SCORES of people in the region face a daily battle because of ME and fibromyalgia.

The complex neurological condition affects around 250,000 across the UK and almost 20,000 in Scotland, with symptoms ranging from chronic exhaustion, muscle pain and weakness, cognitive problems, light sensitivity, gastrointestinal issues and much more.

One support group locally is doing ‘outstanding work’ to help those affected and raise the profile of both conditions.

Dumfries and Galloway ME and Fibromyalgia Network (DGMEFN) offer monthly meetings and events, including craft sessions and social get togethers.

Its efforts have now been recognised at Holyrood, when the Network was highlighted during a debate.
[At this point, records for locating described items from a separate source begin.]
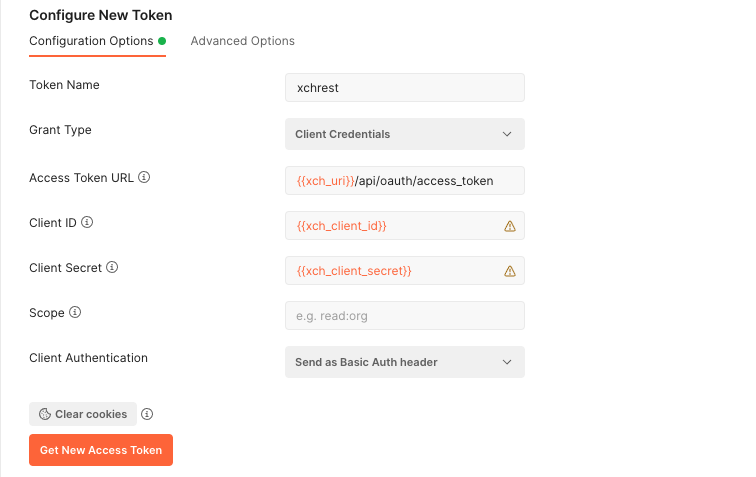This screenshot has width=756, height=477.
Task: Open the Grant Type dropdown
Action: pyautogui.click(x=404, y=134)
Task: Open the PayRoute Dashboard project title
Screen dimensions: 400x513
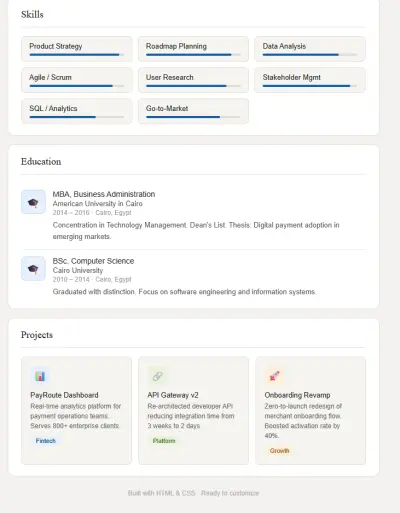Action: pos(64,395)
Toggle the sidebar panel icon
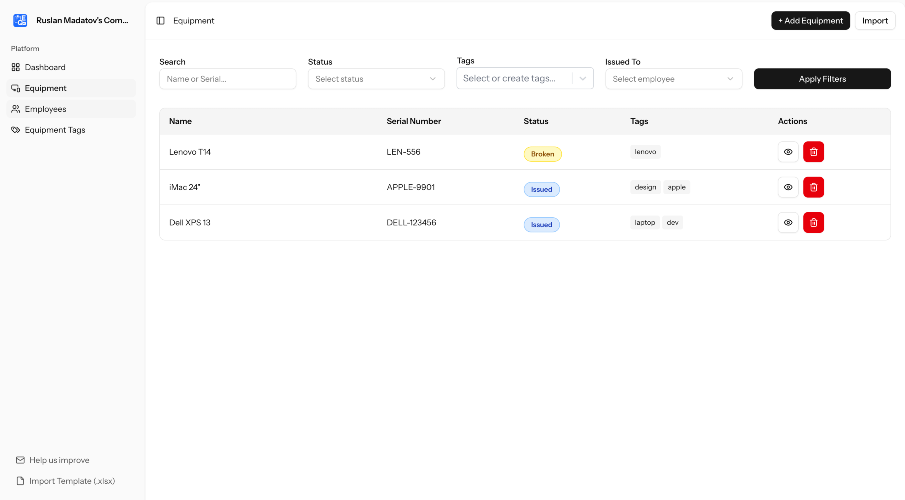The width and height of the screenshot is (905, 500). pos(160,21)
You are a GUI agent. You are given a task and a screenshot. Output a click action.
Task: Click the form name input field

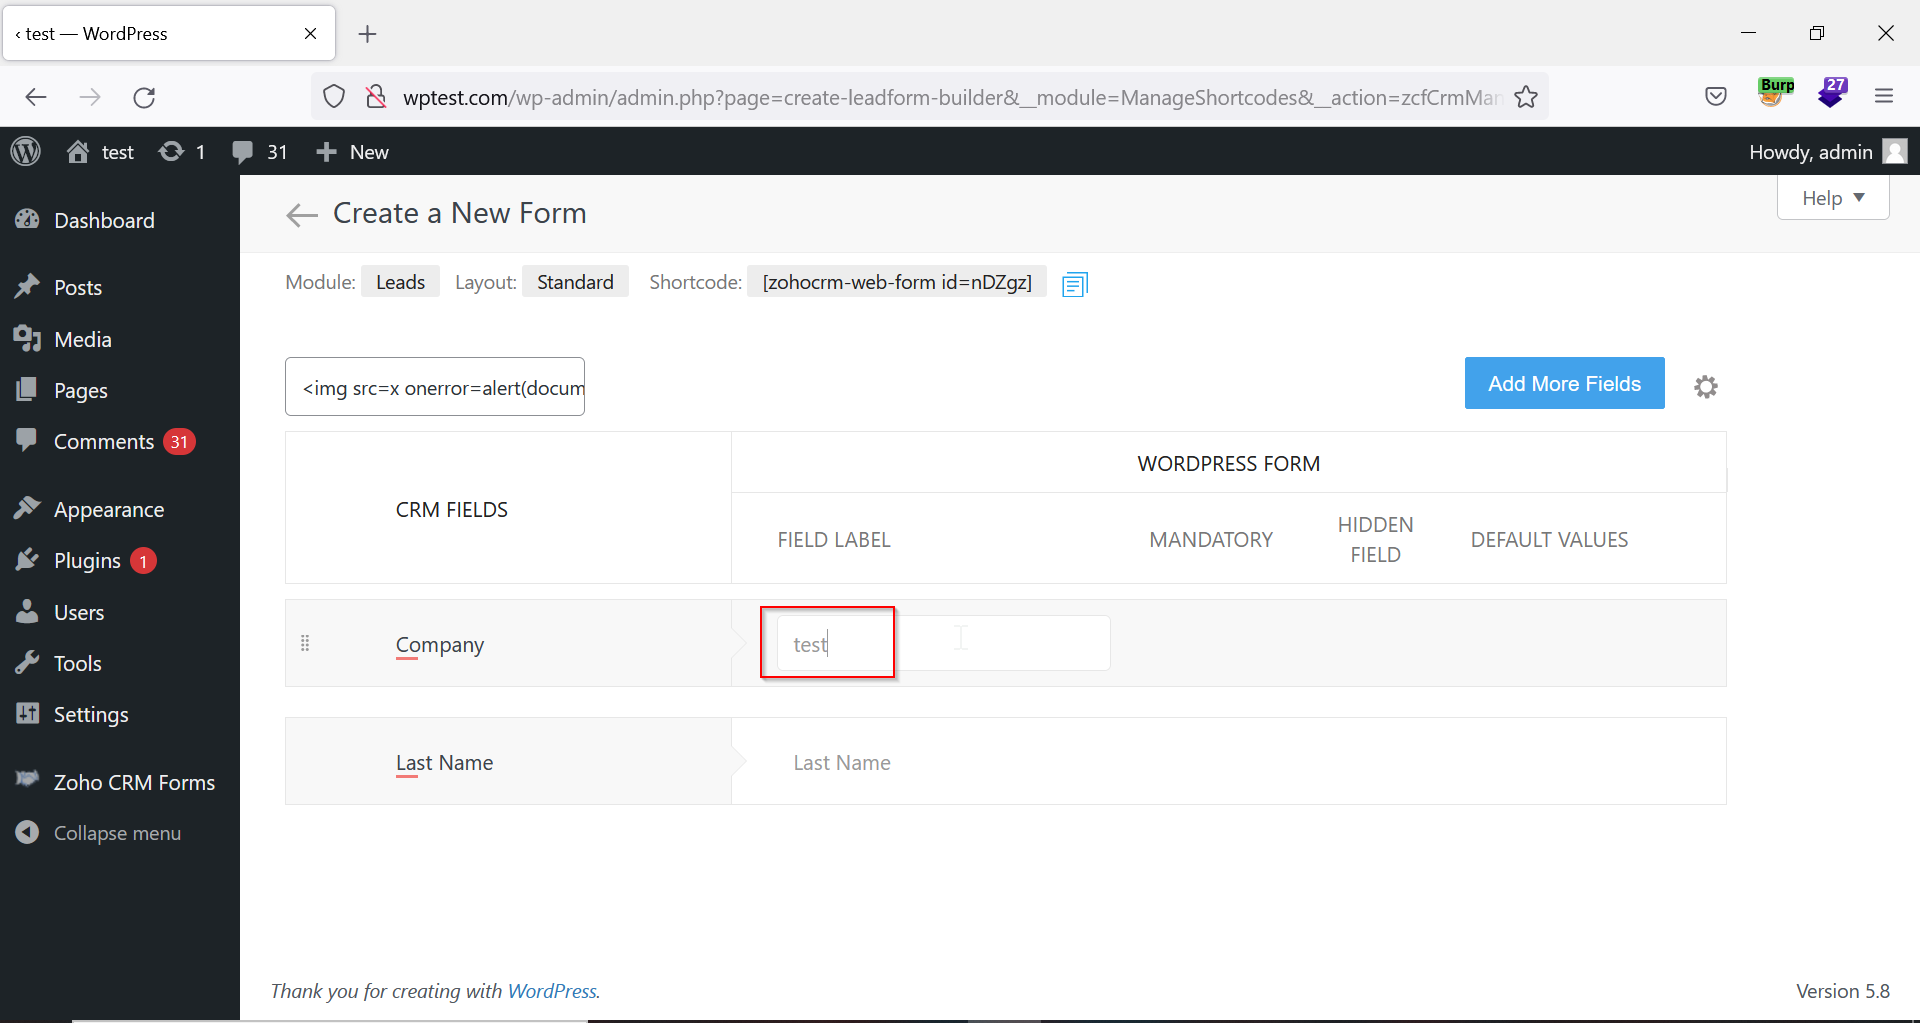(435, 387)
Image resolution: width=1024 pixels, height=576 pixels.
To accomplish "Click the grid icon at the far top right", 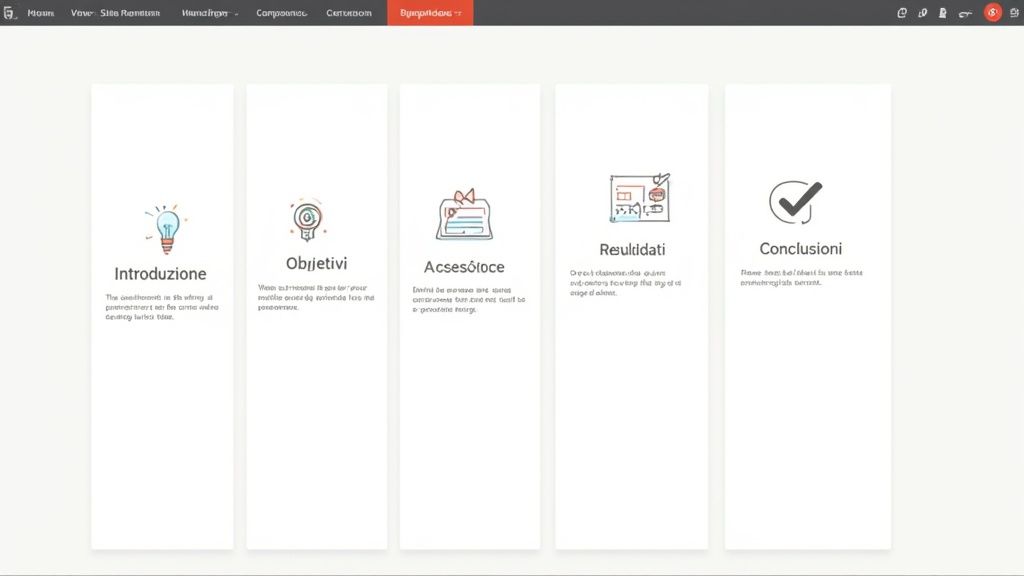I will (1012, 12).
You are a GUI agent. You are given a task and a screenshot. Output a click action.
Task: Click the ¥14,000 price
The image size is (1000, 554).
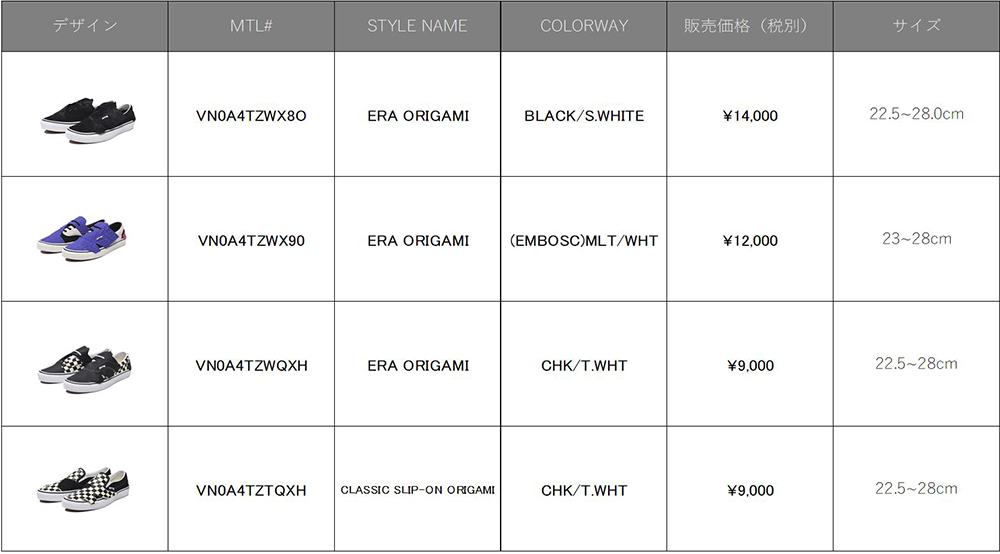coord(750,116)
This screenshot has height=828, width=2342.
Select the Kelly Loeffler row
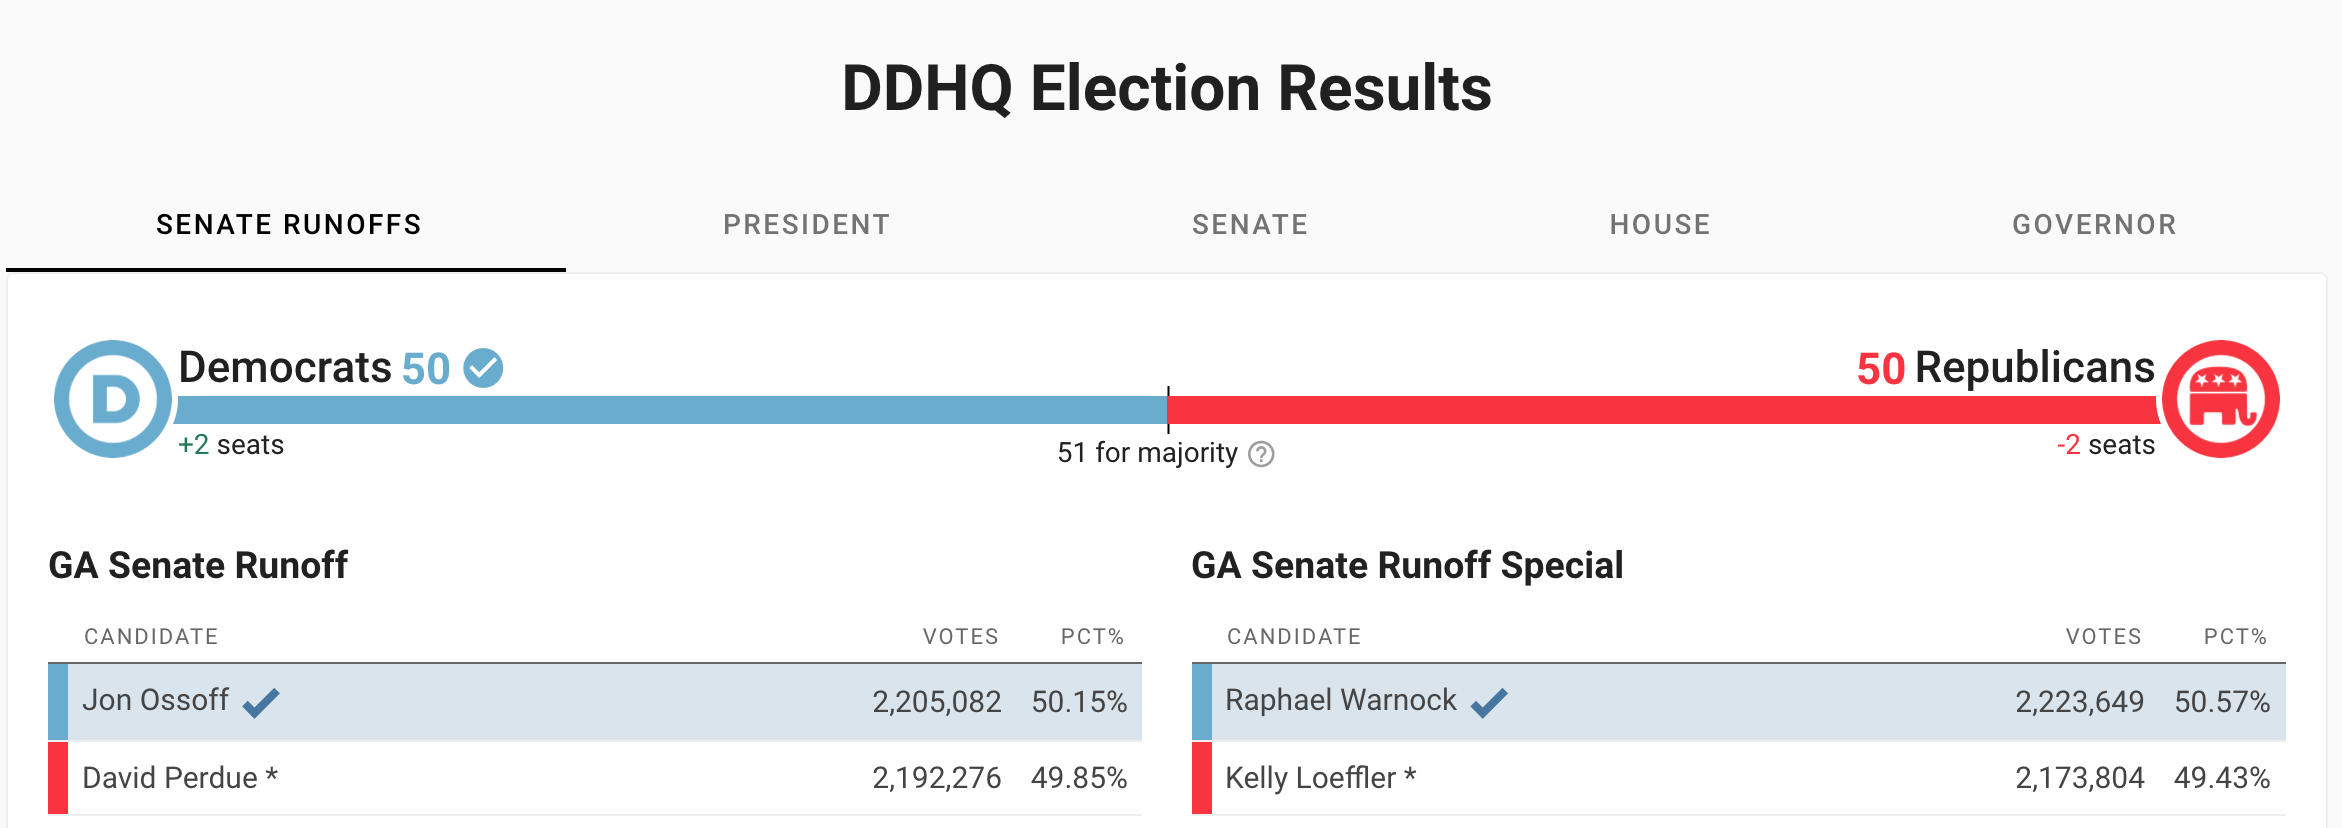(1739, 778)
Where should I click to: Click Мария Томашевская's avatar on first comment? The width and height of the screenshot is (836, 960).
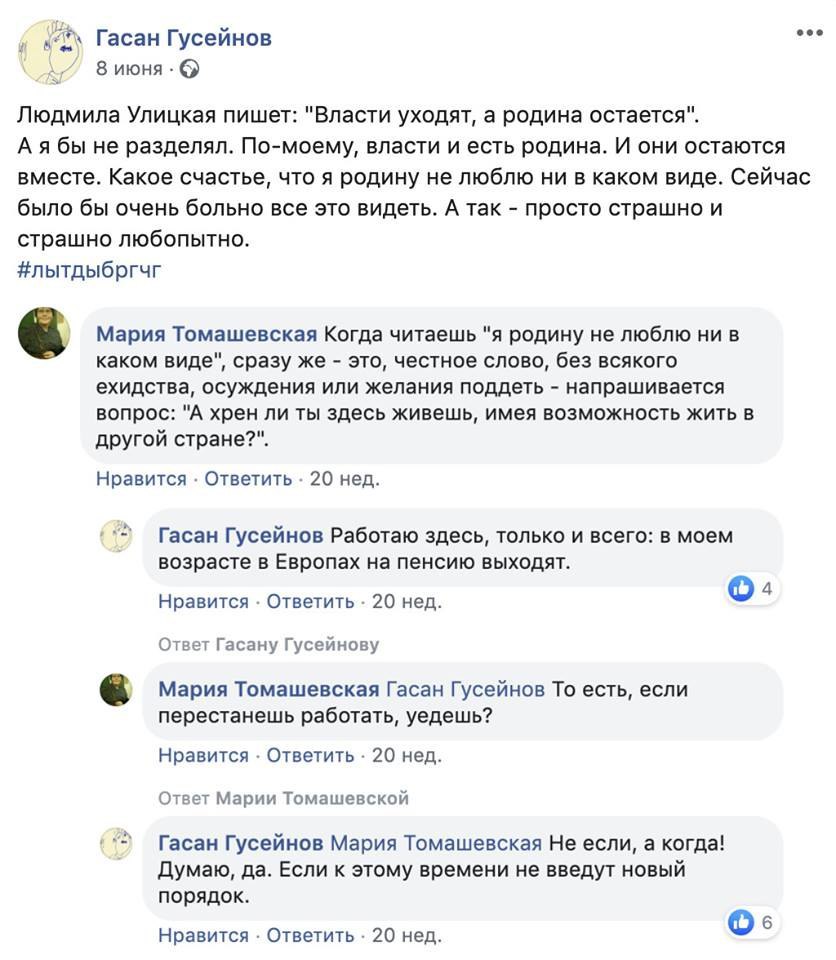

Galloway and West Dumfries MSP Finlay Carson told fellow MSPs that not enough is being done despite a Scottish Government commissioned report that seeks to improve medical education and raise awareness of this condition.

He said: “It is really important that clear and fit for purpose treatment and support pathways are in place to ensure that everything is done to provide the most appropriate support for everyone that presents with ME symptoms.

“It is heartbreaking hearing about how this condition has completely taken over their lives . . . from young to not so young but once physically fit and active in both work and leisure, to struggling on a daily basis with the debilitating symptoms.

“In the last year, it has been fortunate enough to secure £6000 from the Community Mental Health Wellbeing Fund to start a range of projects locally, including a free soup and sandwich facility at its pop up meetings.

“And as the organisation moved towards face-to-face meetings on a regular basis, a Zoom facility enabled them to stage social meetings, a hybrid of virtual and actual. This then allowed members to attend no matter what their situation.”

Praising the role of DGMEFN, he revealed that he had met the group on a couple of occasions and that they were an inspiring bunch.

He recalled a short period when in his 20s he was faced with very similar symptoms and cannot forget the feeling of absolute despair at not being able to do anything and with no idea why.

Highlighting the work undertaken by DGMEFN charity – led by its chair Eileen Longworth – Mr Carson revealed it has nearly 400 members including a further 427 followers on its informative Facebook page.

He added: “So as you see – friendship, support and kindness can go a very long way in improving people’s lives.

“My thanks go to everyone, including those living with these awful conditions who on a daily basis go that extra mile to help make life just that little bit better.”